There's a good argument that these dramas have gotten too big. Does every show need to be a generational epic that costs a bajillion dollars to make and a bajillion years to shoot? I love Game of Thrones, but it did kind of get us here.

And it also might take us back. A new Game of Thrones prequel show called A Knight of the Seven Kingdoms will premiere on HBO and Max later this year. Set many decades before the events of Game of Thrones (but decades after the prequel series House of the Dragon), the show will be based on author George R.R. Martin's Tales of Dunk and Egg novellas, about a knight (Peter Claffey) and his precocious squire (Dexter Sol Ansell). It's much more intimate than either of those shows. There are no dragons or apocalyptic wars; it's mostly just about Dunk and Egg as they travel the Seven Kingdoms having adventures and meeting people...and that means it's much cheaper to make.

That makes A Knight of the Seven Kingdoms a good fit for a newer era of Hollywood, after studios have realized they all "can’t just spend like a tech company, making as many shows as you can, as fast as you can," as HBO executive Sarah Aubrey put it during a panel discussion with The Hollywood Reporter. Executive Francesca Orsi outlined how this movement affected shows like A Knight of the Seven Kingdoms specifically:

"As much as there was a day of budgets being a bit more robust and now, while they continue to be for a number of shows, there are some shows that we’re being charged with making for far less. I have an example that really took me aback. We’re doing a Game of Throne spinoff titled A Knight of the Seven Kingdoms for under $10 million in episode, [which is peanuts] relative to what Game of Thrones or House of the Dragon cost episodically. And the battle sequences that the directors achieved match those across Game of Thrones and are a fraction of the price, so it’s a lesson for us that we need to be challenging these budgets."
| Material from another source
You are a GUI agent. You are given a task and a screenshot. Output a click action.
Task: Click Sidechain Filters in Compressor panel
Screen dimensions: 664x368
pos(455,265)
What counts as cheap in a world where every show costs a fotune to make?

There are a few caveats to make here. To start, while I have every hope that the battle sequences in A Knight of the Seven Kingdoms will match the ones in Game of Thrones and House of the Dragon for intensity, they are quite simply not as big. The first season of A Knight of the Seven Kingdoms is based on the novella The Hedge Knight, which is set entirely at a tournament in the Reach. People cross swords, but armies don't.

Second, it's a little surreal to hear Orsi talk as though making a season of TV for less than $10 million an episode means it's cheap. Game of Thrones got expensive towards the end, but in its first season it cost only $6 million per episode. By the fourth season that number was up to around $8 million, and only in season 6 — after the show had firmly established itself as a pop culture phenomenon — did it cost $10 million per episode. But now, when shows cost more than that as a matter of course, A Knight of the Seven Kingdoms does feel different.

And HBO isn't done shelling out tons of money on the Game of Thrones universe. House of the Dragon is a big success, and they have another "very big-budget" show in development. A Knight of the Seven Kingdoms is a bit of an outlier, but if it's a success, I wonder if it might help turn the temperature down a bit on the overheated TV market.

The first season of A Knight of the Seven Kingdoms will run for only six episodes, which feels about right considering the source material but isn't likely to placate fans frustrated that they seem to be waiting longer for shorter seasons of TV. HBO is already laying the groundwork for more seasons, though. Expect the show to debut sometime in the back half of this year.